ジョージ・クルーニーがテキーラの会社を1千億円で売却するってよ
ジョージ・クルニーが、2013年にランディ・ガーバー(モデルで女優のシンディ・クロフォードの夫)と創業したテキーラ販売会社を1,000億円で売却すると報道されました。
売却する会社は、カーサミーゴスといい、短期間で全米屈指のテキーラブランドを作ることに成功しています。
ホームページを見てみると、以下のような感じです。
ジョージ・クルーニーのオーナー感が満載ですね(笑)
日本には、高級リカーショップ信濃屋の直輸入部門である田地商店を通じて輸入されていますが、1本が8,000円程度の上代となっており入手も非常に困難です。
カーサミーゴス社の短期間における成長を支えたもの
さて、今後もジョージ・クルーニーは、広告への出演などを通じて同社に携わっていくとしていますが、それにしても新規ビジネスを1,000億円で売却するとは凄い偉業です。

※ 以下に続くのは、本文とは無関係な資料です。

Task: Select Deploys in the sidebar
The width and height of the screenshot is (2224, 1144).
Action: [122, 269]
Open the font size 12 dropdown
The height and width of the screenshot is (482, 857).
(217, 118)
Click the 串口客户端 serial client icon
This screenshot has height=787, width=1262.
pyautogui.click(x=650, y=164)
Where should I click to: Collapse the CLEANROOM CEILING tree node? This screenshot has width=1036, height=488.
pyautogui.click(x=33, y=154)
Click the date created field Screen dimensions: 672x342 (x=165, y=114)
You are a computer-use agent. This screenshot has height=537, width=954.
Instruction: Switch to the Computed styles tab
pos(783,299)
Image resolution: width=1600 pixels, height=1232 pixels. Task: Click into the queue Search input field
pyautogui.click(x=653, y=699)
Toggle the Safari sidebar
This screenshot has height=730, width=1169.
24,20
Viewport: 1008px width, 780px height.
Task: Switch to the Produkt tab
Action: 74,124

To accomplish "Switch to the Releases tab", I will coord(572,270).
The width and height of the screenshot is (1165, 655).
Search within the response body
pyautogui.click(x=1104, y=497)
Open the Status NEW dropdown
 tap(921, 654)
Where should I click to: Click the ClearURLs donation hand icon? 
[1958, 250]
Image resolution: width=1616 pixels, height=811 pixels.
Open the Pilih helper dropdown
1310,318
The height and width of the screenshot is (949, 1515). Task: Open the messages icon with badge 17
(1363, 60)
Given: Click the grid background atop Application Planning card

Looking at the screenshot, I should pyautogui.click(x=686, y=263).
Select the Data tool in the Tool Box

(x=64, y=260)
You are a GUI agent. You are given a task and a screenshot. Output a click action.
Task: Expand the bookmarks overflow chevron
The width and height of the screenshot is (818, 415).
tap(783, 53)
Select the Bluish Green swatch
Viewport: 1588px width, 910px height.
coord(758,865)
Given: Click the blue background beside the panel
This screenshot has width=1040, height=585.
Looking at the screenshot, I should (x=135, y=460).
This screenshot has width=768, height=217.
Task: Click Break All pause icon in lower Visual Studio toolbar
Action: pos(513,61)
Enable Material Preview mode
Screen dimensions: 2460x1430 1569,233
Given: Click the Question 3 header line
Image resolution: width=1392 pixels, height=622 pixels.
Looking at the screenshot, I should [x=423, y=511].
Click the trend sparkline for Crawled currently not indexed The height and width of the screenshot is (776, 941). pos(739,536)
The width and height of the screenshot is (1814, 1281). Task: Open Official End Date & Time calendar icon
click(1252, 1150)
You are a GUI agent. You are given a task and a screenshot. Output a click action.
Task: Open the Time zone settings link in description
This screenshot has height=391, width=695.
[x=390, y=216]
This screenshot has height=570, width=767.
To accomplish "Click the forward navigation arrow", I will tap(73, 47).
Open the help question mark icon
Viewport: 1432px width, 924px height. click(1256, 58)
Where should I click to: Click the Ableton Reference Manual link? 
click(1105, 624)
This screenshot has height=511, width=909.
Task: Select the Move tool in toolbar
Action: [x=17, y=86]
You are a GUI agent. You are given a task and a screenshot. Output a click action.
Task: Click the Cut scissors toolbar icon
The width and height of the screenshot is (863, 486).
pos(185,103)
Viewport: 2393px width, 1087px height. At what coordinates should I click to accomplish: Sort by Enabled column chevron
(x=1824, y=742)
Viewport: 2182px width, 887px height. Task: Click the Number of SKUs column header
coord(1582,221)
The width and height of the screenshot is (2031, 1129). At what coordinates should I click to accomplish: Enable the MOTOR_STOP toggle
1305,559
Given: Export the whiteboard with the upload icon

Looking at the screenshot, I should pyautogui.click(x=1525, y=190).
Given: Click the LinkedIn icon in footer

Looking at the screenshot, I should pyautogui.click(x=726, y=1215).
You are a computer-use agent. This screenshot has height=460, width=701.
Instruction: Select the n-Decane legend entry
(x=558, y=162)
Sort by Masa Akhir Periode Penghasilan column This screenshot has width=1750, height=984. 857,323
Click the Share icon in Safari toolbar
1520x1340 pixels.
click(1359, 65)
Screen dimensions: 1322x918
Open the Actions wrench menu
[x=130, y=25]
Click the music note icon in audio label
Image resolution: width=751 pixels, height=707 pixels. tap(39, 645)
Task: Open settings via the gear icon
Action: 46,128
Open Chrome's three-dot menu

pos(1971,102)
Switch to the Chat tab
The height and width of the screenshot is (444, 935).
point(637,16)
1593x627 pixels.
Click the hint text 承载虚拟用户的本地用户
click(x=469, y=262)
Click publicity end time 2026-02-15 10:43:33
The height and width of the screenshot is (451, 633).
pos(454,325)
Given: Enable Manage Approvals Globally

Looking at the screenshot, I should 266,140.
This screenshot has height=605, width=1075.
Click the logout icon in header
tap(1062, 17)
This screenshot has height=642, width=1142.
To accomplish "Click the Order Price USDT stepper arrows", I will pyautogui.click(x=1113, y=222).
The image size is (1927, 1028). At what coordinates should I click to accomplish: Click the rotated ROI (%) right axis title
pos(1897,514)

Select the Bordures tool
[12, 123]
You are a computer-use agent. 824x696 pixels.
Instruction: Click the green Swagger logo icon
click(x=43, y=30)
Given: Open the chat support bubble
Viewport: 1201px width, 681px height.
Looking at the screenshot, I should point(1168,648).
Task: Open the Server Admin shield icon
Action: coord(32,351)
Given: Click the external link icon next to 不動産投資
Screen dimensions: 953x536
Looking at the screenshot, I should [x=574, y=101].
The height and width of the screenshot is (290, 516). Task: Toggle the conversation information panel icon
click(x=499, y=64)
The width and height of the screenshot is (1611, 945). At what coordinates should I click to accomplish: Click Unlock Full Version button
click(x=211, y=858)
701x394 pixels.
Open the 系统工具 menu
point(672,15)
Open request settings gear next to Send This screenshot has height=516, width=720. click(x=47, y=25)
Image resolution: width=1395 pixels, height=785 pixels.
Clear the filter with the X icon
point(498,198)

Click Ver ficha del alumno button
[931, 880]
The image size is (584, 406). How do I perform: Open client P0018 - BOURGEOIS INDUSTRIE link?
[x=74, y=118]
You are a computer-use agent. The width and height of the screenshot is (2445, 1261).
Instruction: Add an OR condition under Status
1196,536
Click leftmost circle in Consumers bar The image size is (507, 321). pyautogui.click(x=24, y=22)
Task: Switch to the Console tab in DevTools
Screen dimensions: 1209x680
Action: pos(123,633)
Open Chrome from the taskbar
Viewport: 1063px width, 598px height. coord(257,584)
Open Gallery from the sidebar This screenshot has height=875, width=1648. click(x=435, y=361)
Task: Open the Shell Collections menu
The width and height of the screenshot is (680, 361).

一般的なアルコールブランドは、長期的な消費者との信頼関係構築により、徐々に形成されていくのが一般的です。
対して、設立からわずか4年という短期間で、なぜこれほどのことを、カーサミーゴス社は成し遂げられたのでしょうか?
同社のテキーラはたしかに、毎年行われるコンテストにおいて入賞を続けるなど、その品質を評価されています。
それと同時に同社の躍進を支えている背景の1つに、コアターゲット層である若年世代へ、巧みなマーケティングでアプローチしていることがあげられるでしょう。
その最もわかりやすい例が、インスタグラムの活用です。
参考URL:casamigos/Instagram
ジョージ・クルーニーとランディ・ガーバーの2者による、熱烈なカーサミーゴス“推し”が伝わりますよね。
ちなみに、カーサミーゴスのインスタグラムアカウントには、なんと約85万人のフォロワーが存在します。
同じ酒類業界を見ても、アサヒビールのアカウント16.7万人、サッポロビールのアカウント15.3万人と比較(2017年6月現在)すれば、その規模は数倍に達しており、如何に設立当初からカーサミーゴスが、若年層を意識してSNSを活用してきたか理解できるのではないでしょうか。
効果的なマーケティングが競争優位性を作る
売れる商品を作り、効果的なマーケティングで売上を作り、一定以上のサイズになってから売却する、これはスタートアップの典型的な成功例です。
おそらく初めから売却を視野に入れていたのでしょう。
テキーラ自体に特別な競争優位性があるわけではありません。
カーサミーゴスは、ジョージ・クルーニーという強烈なアイコンを強みとして生かし、時流に応じた効果的なマーケティングツール(SNS)を活用することで、短期間のうちに売れるブランドを作ることに成功したのです。
今回の売却劇は、ITやAIがなくてもスタートアップはできるし、社会にインパクトを与えるようなビジネスを短期間に作ることは可能、ということを示す好事例と言えるでしょう。
日本でもこうした事例がドンドン出てきてほしいと心から思います。